Doctor: Your system needs freshening up a bit. I suggest you take a cold bath every morning. Patient: Oh, but I do, doctor. Doctor: You do? Patient: Yes, every morning I take a nice cold bath and fill it with nice hot water!
Does your brother keep himself clean? Oh, yes. He takes a bath every month whether he needs one or not.
Mom: Joe, time for your medicine. Joe: I’ll run the bath then.Mom: Why? Joe: Because on the bottle it says “to be taken in water.”
Hotel guest: Can you give me a room and a bath, please? Porter: I can give you a room, but you’ll have to wash yourself.
Did you hear about the idiot who had a new bath put in? The plumber said, “Would you like a plug for it?” The idiot replied, “Oh, I didn’t know it was electric.”
Dr Frankenstein: I’ve just invented something that everyone in the world will want! You know how you get a nasty ring around the bathtub every time you use it, and you have to clean the ring off? Igor: Yes, I hate it. Dr Frankenstein: Well, you need never have a bathtub ring again! I’ve invented […]

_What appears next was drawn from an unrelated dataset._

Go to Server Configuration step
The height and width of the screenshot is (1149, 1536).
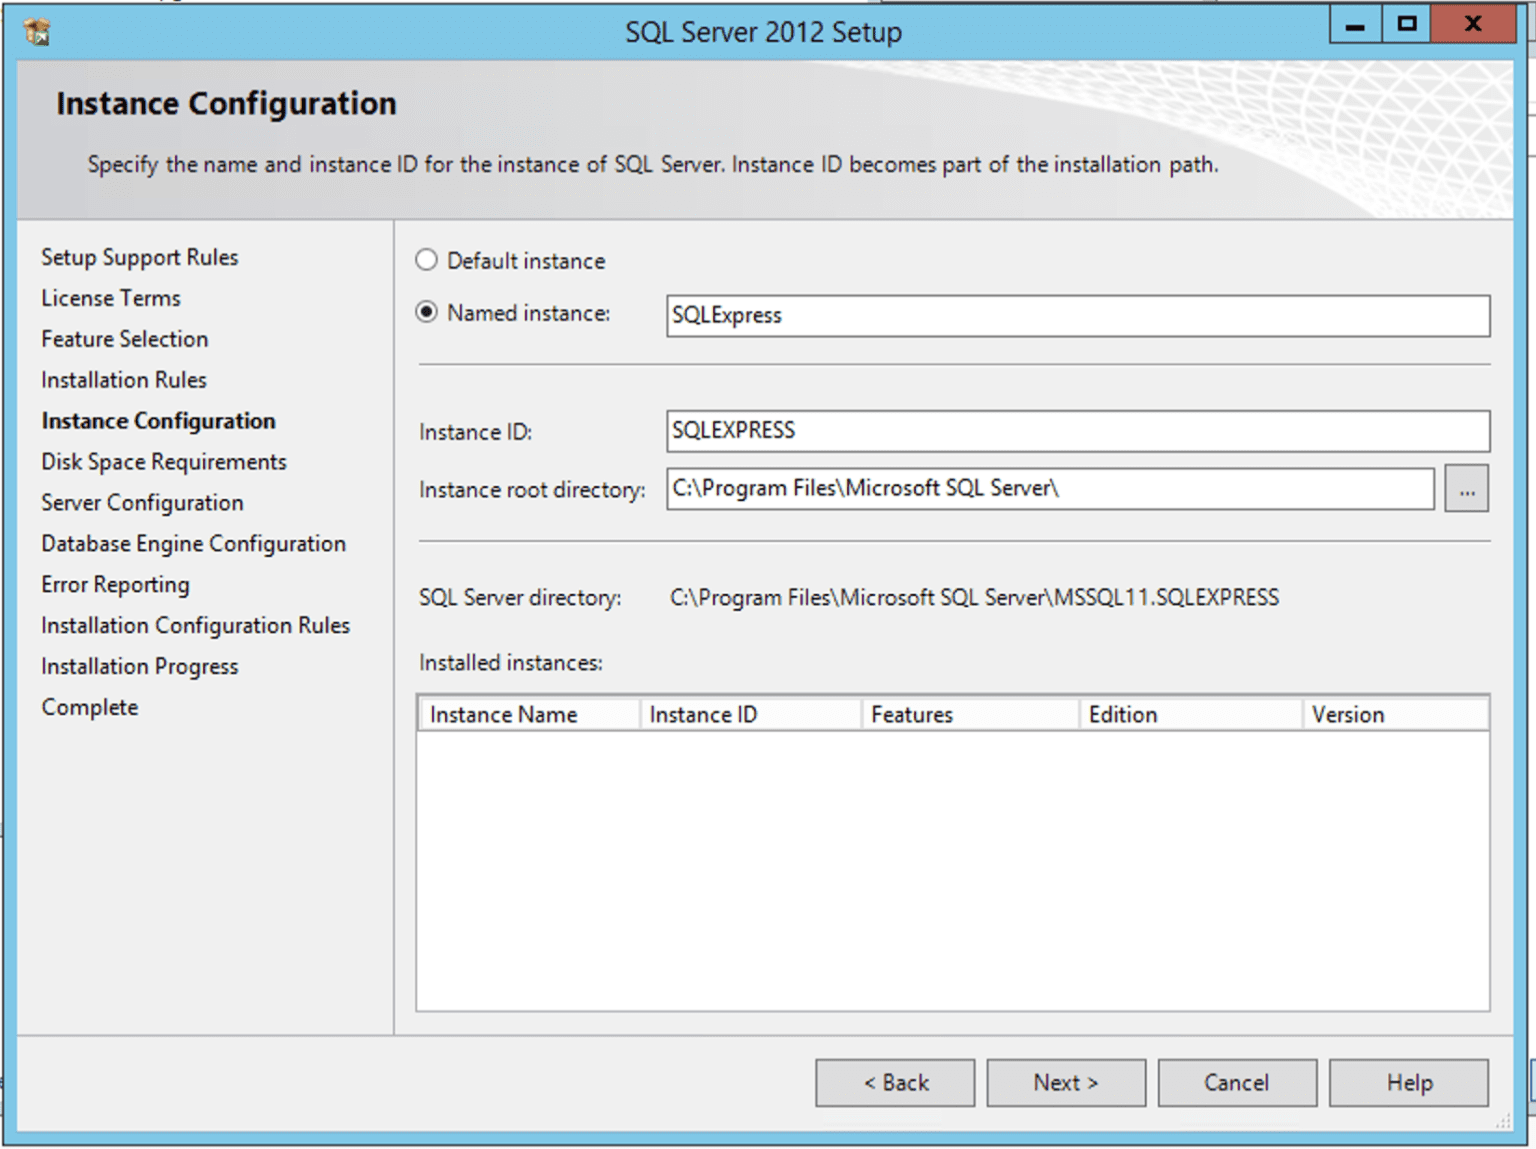click(x=142, y=502)
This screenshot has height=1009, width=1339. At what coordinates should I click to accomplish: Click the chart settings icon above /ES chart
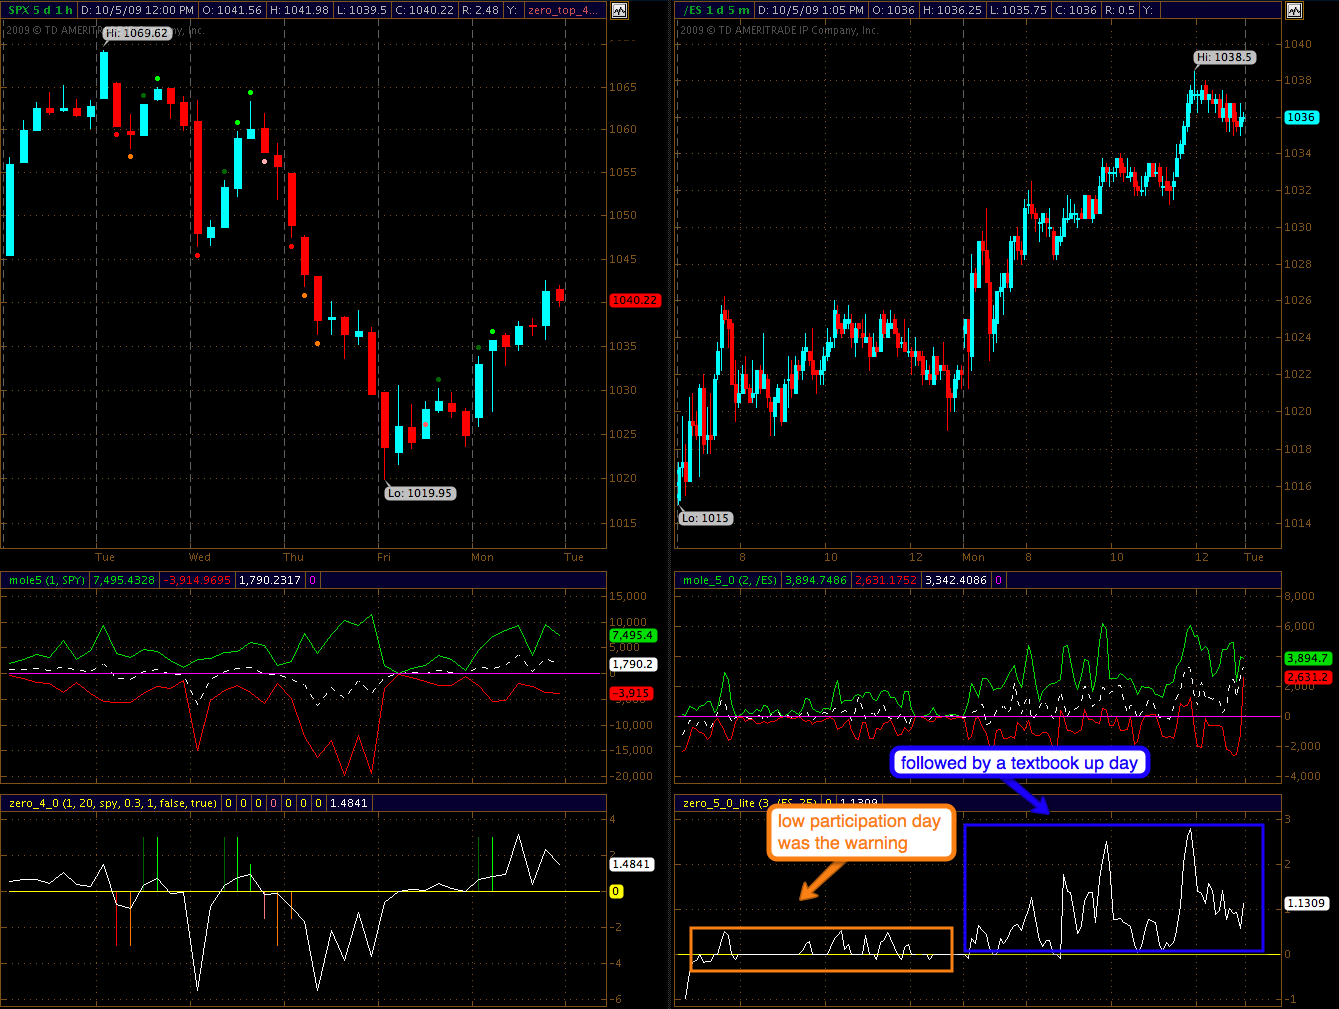[x=1294, y=10]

Robot: I have to dry my feet carefully after a bath. Monster: Why? Robot: Otherwise I get rusty nails.
Boy: Dad, dad, there’s a spider in the bath. Dad: What’s wrong with that? You’ve seen spiders before. Boy: Yes, but this one is three feet wide and using all the hot water!
Doctor: And did you drink your medicine after your bath, Mrs Soap? Mrs Soap: No, doctor. By the time I’d drunk the bath there wasn’t room for medicine.
The plumber was working in a house when the lady of the house said to him, “Will it be alright if I have a bath while you’re having your lunch?””It’s okay with me lady,” said the plumber, “as long as you don’t splash my sandwiches.”
How do vampire football players get the mud off? They all get in the bat-tub.